As we've heard from Intel recently, the chipmaker expects a soft pricing environment to continue for the near future--the result of excess inventory and not enough orders.
System builders and resellers aren't traditionally big fans of soft pricing environments (or any environment that leads to uncertainty in pricing.) However, executives at direct PC maker Dell don't seem to be frowning.
Kevin Rollins, Dell's CEO, told investors at a Citigroup Smith Barney technology conference last week that falling component prices mean the Round Rock, Texas-based company could take its own pricing down even more. Smith Barney, in its own note to investors, reported it this way (registration required):
[Rollins] cited one-half percent per week declines in aggregate component prices during recent months. This represents the most favorable component environment that the company has enjoyed for more than a year. Specifically, [he] noted that flat-panel prices have resumed more normal declines and that early indications suggest little rise in DRAM pricing in connection with the DDR2 transition.

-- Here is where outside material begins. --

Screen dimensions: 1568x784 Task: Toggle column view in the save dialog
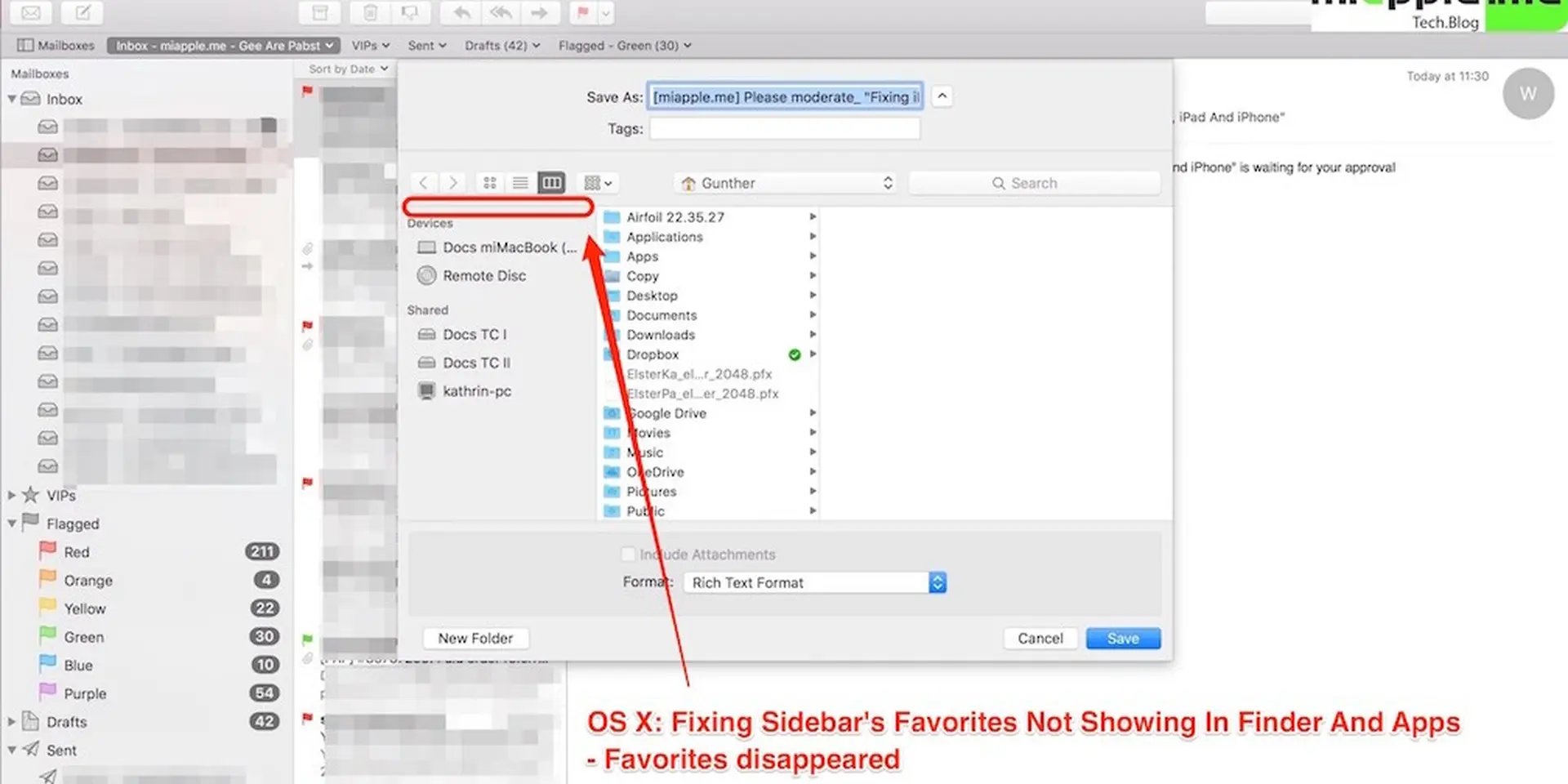pyautogui.click(x=551, y=182)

Rollins also told investors at the conference that he thought the pricing environment was--as Intel executives said--partly the result of inventory corrections after an aggressive buildup.
Regardless of the reason, some system builders and Tier 2 manufacturers have recently complained that the soft component pricing was combining with a Dell-HP price war in the PC space to ratchet up the pressure even more. With pricing now at a one-year low (according to Rollins) and Intel in line to reduce pricing on its Grantsdale chipset on Sept. 27, it looks to get worse before it gets better.